By Zubeida Mustafa
When a bookshop goes out of business and winds up, does one write an obituary? Not in our society. In the last few months three bookstalls of long standing have been closed down in Karachi. They went unwept and unsung. The last to fold up was Happy Bookstall on Inverarity Road (opposite Zainab Market) which had been catering to the needs of discerning readers for over 35 years.
London Book Company, which suffered its first blow two years ago when it closed its Tariq Road branch, is another casualty. In Ramazan, its branch in the neighbourhood of Uzma Arcade in Clifton also departed from the scene.
Another deceased is Modern Book Deals of Abdus Salam Akhtar which was marketing the National Book Foundation publications at one time. This was also on Inverarity Road.
What betrays our superficial values most is that many of the bookstalls that go out of business enter the garments trade. Happy Bookstall has been converted into Mr Fashion. Book Deals and London Books (Tariq Road) are also selling fabrics and garments.
Mushtaq Yusuf, the young proprietor of Happy, is paradoxically the saddest man today. He bitterly remarked, “Our people want to dress well and have an immaculate appearance, even though their souls remain barren.'” He was forced to change his business because, according to him. he has to earn a living.
“Before I closed the bookstore, I was left with hardly any customers. Barely, five people would walk into my shop in a day. They generally did not buy anything apart from a copy of Newsweek, at the most,” says Mushtaq.
When the losses became unbearable and dead stock accumulated, Mushtaq had to give up the trade his father had so lovingly started.
And now? He says he gets on an average 55 people a day and quite a few of them do buy the garments he stocks.
Shams Quraeshi of Mackwin, who broke the tragic news of the closures to me, is even more bitter. “People are more interested in adorning their bodies than their minds,” he says.
Shams, who has been in the trade for over four decades, recalls the bookshops on Elphinstone Street at the time he opened his shop. He rattles off at least sixteen names which did roaring business on what is now Zaibunnisa Street and the adjoining roads. They include departed stalwarts like Greenich, Kitab Mahal and English Book House (which just moved over from books to boots!) Some, like Mackwin, left the retail business and are now only wholesalers.
Now there are only two retail booksellers in this area — Pak American and Thomas & Thomas. It is anyone’s guess how long they will last. Ahsan Jafri of Pak American admitted that he is under tremendous pressure from some jewellers who find the location of his shop very attractive.

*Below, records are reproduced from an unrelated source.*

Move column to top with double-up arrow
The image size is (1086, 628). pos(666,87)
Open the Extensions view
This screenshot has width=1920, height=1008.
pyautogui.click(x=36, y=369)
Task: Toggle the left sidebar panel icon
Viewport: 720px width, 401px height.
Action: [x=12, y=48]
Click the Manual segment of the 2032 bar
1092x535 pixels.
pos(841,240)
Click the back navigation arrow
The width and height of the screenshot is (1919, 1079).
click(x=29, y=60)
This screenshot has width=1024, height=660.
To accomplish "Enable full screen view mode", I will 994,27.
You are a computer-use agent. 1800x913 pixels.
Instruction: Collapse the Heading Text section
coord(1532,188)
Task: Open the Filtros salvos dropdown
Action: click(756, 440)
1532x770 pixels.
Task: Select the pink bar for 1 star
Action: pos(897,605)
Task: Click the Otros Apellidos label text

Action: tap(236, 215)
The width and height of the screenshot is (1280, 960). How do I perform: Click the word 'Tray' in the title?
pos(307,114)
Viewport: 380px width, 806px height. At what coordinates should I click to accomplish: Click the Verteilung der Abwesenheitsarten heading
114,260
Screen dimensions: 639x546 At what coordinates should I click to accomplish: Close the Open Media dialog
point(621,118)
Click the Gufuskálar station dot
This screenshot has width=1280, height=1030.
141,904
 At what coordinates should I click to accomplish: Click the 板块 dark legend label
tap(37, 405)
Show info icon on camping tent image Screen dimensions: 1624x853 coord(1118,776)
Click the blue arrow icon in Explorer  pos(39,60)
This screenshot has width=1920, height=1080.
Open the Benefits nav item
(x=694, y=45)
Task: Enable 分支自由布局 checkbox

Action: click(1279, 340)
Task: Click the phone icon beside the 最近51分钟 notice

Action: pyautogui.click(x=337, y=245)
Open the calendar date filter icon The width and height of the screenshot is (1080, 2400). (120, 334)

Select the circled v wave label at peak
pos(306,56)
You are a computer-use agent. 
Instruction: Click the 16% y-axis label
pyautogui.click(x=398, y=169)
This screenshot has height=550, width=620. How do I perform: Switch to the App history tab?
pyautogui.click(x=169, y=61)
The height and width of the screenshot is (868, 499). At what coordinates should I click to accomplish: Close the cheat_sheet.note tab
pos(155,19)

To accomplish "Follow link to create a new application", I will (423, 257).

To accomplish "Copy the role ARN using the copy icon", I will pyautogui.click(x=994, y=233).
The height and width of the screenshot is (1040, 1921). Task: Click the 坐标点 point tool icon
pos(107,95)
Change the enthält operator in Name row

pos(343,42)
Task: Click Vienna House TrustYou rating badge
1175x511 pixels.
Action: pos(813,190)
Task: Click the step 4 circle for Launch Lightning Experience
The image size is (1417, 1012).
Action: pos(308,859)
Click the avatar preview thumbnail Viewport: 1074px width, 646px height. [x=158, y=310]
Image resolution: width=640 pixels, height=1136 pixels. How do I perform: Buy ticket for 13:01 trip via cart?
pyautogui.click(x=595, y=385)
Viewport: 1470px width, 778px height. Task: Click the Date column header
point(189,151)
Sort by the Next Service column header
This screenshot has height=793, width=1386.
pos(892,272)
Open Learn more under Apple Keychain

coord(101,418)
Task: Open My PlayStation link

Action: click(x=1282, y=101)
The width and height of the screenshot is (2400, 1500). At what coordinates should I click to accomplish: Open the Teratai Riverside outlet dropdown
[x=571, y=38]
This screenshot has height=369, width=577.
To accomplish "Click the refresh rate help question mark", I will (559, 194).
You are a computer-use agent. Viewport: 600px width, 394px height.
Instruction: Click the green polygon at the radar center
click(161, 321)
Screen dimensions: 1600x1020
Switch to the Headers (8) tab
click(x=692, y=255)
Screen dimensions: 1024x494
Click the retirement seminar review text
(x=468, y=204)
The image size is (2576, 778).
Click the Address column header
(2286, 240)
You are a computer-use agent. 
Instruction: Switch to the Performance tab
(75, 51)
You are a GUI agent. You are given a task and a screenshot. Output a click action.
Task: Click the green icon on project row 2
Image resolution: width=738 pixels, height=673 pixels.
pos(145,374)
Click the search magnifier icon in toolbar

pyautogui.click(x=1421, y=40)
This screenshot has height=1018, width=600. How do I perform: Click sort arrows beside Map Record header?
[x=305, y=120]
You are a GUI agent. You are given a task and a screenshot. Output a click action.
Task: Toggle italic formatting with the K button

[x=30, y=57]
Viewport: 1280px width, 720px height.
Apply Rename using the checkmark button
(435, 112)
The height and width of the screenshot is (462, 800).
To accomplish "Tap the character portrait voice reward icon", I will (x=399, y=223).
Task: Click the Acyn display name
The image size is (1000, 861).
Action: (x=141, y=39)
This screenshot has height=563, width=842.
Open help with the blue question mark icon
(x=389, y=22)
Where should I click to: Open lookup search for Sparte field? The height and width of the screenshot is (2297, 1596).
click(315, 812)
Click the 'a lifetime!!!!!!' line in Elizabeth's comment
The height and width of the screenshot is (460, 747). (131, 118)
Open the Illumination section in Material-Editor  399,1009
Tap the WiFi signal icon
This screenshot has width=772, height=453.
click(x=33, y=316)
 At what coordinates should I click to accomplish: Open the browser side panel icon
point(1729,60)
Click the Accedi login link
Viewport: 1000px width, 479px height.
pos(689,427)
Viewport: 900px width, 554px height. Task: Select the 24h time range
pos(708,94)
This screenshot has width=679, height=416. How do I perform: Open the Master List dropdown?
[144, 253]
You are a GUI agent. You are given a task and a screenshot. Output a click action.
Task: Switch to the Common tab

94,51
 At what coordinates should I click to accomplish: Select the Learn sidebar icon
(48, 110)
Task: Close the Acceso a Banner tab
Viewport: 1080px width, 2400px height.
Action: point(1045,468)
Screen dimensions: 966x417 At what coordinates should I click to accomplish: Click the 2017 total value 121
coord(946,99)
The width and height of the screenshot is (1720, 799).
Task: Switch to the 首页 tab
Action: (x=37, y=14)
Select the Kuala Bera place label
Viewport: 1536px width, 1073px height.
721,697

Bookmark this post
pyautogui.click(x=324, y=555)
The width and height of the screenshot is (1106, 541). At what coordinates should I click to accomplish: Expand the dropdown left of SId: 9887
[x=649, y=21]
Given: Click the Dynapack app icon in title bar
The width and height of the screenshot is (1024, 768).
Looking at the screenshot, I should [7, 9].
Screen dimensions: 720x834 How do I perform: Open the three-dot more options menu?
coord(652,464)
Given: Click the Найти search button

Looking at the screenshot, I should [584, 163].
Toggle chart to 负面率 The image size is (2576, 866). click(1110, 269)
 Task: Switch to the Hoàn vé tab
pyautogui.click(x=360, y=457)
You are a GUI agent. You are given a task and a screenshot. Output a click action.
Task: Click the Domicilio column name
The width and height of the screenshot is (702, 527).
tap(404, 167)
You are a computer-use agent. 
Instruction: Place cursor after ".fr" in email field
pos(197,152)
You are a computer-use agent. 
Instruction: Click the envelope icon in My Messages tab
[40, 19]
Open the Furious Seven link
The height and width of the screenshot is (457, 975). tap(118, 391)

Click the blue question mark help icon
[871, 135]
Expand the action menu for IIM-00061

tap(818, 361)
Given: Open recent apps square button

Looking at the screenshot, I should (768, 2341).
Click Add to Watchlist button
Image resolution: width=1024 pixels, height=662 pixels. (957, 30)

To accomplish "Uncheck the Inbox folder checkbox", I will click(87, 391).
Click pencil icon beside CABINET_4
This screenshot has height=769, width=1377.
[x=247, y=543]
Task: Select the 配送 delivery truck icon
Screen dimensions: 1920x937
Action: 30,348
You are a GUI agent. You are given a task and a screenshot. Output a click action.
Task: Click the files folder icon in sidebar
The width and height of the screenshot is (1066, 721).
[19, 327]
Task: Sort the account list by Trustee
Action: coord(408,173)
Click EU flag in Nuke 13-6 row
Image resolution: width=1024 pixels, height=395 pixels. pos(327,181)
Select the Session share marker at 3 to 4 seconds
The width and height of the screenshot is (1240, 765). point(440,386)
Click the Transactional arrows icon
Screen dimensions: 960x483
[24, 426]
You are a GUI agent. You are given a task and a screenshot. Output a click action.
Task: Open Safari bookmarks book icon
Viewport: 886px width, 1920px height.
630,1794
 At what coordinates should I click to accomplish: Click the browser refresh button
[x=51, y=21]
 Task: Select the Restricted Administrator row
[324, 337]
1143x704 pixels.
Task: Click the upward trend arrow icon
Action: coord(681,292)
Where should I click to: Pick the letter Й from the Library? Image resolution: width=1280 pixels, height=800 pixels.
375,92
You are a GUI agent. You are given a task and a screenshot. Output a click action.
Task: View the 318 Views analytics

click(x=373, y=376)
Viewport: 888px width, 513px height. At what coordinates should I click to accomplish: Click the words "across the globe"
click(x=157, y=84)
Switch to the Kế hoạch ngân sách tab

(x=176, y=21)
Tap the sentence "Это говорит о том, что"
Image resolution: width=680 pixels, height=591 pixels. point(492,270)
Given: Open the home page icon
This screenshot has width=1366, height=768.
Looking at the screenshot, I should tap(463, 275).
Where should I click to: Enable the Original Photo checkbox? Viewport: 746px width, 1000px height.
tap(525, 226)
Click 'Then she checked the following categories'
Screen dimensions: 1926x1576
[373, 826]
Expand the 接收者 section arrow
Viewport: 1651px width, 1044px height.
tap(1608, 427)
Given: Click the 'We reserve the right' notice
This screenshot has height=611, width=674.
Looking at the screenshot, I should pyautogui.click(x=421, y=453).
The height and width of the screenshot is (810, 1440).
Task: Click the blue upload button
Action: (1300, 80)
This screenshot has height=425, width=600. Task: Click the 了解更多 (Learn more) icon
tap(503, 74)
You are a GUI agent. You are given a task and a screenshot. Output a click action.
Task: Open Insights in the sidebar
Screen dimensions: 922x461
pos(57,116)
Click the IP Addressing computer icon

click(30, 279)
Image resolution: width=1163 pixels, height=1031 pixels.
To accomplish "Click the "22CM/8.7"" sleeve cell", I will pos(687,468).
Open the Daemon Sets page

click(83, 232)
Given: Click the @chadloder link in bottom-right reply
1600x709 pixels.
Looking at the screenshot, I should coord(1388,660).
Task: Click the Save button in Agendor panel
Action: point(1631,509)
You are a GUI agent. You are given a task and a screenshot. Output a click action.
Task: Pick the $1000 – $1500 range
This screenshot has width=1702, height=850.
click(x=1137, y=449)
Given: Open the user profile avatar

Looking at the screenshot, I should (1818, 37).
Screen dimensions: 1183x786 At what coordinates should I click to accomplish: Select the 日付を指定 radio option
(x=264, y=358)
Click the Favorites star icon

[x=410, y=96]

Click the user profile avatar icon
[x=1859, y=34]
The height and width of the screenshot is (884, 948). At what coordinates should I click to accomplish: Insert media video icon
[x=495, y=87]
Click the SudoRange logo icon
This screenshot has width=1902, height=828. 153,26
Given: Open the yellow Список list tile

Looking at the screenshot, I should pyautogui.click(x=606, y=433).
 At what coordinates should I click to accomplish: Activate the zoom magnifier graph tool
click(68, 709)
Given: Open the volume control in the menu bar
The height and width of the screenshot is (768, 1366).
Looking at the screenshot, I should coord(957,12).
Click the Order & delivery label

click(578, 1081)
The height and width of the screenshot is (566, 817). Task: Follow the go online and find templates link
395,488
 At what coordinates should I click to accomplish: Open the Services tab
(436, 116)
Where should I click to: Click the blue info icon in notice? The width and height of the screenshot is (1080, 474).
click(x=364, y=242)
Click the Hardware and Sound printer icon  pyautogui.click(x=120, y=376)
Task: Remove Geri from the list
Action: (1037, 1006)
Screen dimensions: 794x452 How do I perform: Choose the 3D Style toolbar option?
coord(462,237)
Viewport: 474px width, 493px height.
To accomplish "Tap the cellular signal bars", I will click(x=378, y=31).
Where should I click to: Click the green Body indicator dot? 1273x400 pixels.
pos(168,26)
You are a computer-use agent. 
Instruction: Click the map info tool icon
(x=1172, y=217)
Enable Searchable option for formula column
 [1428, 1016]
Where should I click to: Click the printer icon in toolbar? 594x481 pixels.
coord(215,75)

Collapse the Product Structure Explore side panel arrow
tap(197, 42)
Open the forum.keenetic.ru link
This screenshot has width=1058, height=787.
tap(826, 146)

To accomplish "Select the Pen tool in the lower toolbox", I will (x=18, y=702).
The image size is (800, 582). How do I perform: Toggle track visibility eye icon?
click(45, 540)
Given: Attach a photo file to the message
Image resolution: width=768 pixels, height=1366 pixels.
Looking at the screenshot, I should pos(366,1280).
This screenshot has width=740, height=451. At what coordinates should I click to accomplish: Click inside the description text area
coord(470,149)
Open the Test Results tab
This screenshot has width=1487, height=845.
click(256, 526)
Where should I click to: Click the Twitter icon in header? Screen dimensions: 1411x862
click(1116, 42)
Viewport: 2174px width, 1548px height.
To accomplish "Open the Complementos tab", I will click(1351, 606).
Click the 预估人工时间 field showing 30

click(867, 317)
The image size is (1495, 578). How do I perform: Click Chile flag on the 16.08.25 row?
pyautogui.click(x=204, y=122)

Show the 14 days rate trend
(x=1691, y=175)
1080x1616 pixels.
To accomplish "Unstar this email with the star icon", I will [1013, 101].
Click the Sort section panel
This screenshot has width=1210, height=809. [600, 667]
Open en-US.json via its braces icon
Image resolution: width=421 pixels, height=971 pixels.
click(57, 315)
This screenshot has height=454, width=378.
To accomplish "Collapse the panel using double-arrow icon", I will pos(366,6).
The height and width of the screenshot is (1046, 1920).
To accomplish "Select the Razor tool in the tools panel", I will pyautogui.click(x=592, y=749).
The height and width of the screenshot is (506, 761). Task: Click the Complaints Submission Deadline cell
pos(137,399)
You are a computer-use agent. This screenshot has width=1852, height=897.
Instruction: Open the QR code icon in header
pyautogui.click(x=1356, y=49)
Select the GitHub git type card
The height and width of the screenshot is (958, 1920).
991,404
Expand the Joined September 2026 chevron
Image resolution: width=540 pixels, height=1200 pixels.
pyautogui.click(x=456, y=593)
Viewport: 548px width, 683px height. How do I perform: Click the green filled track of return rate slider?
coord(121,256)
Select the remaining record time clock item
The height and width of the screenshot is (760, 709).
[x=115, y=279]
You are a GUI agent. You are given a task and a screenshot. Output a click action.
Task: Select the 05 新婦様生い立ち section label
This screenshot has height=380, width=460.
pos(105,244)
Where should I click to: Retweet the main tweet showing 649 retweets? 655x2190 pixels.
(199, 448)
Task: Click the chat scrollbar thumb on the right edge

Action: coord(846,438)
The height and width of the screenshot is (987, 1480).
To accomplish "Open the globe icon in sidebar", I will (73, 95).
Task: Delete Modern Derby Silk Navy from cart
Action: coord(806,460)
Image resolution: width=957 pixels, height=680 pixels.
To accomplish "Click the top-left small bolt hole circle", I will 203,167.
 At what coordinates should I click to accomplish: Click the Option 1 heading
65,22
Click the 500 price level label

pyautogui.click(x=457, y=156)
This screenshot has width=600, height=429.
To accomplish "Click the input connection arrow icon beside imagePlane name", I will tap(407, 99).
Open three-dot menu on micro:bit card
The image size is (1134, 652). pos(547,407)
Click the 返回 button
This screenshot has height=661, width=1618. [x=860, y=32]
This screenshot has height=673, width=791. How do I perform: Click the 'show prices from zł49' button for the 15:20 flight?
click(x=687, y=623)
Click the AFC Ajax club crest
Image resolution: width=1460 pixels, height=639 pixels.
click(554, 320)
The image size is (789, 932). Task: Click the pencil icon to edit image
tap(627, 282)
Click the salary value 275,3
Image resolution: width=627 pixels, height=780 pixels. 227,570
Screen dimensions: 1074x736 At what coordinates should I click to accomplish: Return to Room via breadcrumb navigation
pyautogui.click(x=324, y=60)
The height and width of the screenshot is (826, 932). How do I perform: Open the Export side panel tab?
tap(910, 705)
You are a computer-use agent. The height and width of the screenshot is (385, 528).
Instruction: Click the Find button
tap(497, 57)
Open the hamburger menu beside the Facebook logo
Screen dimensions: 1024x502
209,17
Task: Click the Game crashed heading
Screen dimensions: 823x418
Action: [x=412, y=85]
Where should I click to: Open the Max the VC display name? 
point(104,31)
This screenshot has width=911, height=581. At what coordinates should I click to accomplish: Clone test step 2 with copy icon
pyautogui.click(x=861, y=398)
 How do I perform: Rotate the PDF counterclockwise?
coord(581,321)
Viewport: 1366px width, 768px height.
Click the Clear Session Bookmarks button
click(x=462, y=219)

As it is, there are at least 100 jewellery shops in this area, he says.
Newly developed areas — Gulshan, Defence, North Nazimabad, New Karachi — see video shops proliferating. No one ventures to open a bookshop. The only bookshops which do roaring business are those selling textbooks. Another phenomenon in the recession process is that the publishing enterprises are moving to the top floor of multistoreyed complexes. The ground floor is no longer affordable.
That only adds to the “book barrier” which booksellers all over the world complain of. As it is, casual shoppers never walk into a bookshop. Now with bookstores safely tucked away on top storeys, fewer customers would stroll in for window gazing.
The complaints of the book trade are quite well known, though they evoke no official response. People do not like to read books, let alone buy them. Theirs is a shrinking market. Then the government has not done much to encourage book publishing. As a result the prices are high and that puts off the few readers that are there. Not surprisingly the trade is not profitable.
Most booksellers are saddled with dead stocks, which only the scrap dealer is willing to buy and that too at a quarter of the price of what he pays for old newspapers.
And yet there is the general impression that publishing is a lucrative business. The booksellers deny that emphatically. “Were it so, why don’t the Dauds and the Adamjees enter this field? You know, Chiniot does not even have a bookshop worth its name,” they say meaningfully.
Book lovers in Karachi — there are not too many of them around — should be interested to learn that Say Publishing are holding a 15-day book fair at Jamalistan, Clifton these days.
The fair opened on April 25 and will be on till May 10. The organisers have promised a good selection of Urdu books as well as attractive publications for children.